To quote imdb this all sounds eerily similar:
"Scientists Tony Newman and Doug Phillips are the young heads of Project Tic-Toc, a multi-billion dollar government installation buried beneath the desert. They have invented a Time Tunnel, which will allow people to visit anywhere in time and space. While testing the tunnel for an impatient senator, Newman and Phillips became trapped in time, and each week coincidentally found themselves at the site of an important historical event, be it the Siege of Troy, the sinking of the Titanic or an assassination attempt on President Lincoln. Sometimes they traveled into the future, and battled alien invaders. Ann MacGregor, Gen. Kirk and Dr. Swain are the scientists trying to fix the malfunctioning Time Tunnel and bring Doug and Tony back to the present (1968). Written by Marty McKee {mmckee@wkio.com} "
(Coat - Lab Coat of course).
"Stupid scientists think they can do everything including coding and graphic design."

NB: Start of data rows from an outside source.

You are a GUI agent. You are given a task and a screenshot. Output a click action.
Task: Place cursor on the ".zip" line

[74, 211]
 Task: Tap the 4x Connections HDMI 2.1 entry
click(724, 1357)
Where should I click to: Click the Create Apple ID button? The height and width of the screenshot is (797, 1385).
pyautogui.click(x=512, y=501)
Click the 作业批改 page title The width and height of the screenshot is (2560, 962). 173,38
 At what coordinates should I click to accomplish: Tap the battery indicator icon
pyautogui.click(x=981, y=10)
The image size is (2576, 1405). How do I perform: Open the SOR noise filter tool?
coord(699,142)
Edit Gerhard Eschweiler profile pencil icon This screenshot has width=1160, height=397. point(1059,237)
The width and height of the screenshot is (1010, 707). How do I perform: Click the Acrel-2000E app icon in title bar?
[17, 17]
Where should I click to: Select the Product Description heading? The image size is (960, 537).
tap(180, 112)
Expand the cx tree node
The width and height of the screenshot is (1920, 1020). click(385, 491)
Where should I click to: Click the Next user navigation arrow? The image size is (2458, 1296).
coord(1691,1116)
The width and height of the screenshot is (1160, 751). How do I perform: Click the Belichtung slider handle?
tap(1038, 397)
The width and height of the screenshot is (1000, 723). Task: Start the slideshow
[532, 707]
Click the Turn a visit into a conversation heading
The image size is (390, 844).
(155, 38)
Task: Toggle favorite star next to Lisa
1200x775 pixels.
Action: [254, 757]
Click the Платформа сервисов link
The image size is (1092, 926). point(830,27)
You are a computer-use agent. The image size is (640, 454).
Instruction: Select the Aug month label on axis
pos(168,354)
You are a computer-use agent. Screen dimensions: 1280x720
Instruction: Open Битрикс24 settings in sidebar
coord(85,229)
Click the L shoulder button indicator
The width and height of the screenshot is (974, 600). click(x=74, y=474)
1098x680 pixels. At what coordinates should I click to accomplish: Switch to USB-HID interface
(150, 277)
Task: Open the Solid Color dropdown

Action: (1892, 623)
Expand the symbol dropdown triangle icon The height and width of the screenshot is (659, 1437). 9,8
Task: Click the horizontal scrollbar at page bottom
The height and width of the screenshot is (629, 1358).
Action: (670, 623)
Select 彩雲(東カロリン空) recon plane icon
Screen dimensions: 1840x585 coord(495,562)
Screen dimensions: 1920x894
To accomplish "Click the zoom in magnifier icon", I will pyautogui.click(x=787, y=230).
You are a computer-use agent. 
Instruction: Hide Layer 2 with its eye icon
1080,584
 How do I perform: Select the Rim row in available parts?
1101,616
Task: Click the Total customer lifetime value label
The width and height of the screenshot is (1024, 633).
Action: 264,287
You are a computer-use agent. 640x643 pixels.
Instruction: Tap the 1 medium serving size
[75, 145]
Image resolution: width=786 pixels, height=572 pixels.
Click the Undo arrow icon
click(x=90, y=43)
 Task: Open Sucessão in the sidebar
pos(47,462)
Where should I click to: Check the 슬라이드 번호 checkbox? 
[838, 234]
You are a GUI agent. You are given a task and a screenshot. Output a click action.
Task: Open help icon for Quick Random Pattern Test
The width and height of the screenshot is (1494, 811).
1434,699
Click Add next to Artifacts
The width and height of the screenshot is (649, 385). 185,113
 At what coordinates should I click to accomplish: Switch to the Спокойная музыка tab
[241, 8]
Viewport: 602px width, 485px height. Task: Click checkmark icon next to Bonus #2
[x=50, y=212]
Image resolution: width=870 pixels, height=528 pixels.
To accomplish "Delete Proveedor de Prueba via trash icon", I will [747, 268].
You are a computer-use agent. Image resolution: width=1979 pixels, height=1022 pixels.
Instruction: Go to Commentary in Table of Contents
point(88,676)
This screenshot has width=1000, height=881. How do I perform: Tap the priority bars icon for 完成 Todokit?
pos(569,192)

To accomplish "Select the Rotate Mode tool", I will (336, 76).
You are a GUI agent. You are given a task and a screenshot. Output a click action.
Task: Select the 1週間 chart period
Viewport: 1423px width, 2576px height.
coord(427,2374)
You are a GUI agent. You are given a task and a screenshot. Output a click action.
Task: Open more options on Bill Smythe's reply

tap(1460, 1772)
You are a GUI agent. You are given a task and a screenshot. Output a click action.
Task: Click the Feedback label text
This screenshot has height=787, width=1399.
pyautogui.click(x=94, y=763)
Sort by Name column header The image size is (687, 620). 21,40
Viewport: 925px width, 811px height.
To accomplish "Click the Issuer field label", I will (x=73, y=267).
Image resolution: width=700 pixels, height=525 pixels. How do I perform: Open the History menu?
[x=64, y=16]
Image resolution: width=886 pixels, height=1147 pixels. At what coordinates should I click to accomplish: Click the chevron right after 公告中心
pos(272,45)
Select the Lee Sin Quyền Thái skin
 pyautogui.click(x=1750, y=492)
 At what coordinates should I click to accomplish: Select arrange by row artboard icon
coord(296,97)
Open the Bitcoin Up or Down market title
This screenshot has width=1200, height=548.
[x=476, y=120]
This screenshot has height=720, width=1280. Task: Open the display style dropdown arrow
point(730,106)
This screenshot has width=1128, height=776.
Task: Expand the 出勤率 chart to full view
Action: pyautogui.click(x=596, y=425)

Stupid commentards think they know how CERN's IT stuff is organised. Do you really think there's a physics PhD tapping away at their keyboard and uploading pages to CERN's Web site, thus masterminding CERN's entire Web presence? In fact, there's a bunch of non-scientists doing a bunch of that stuff, including a bunch of people imposing bizarre and perverse constraints on anyone at CERN with their own site. Ever wonder why CERN addresses look like "http://xxx.web.cern.ch/xxx/"? So does everyone working there.
You can criticise the infrastructure people all you like - they were never really very popular - but it has nothing to do with your "stupid scientists" wild goose chase.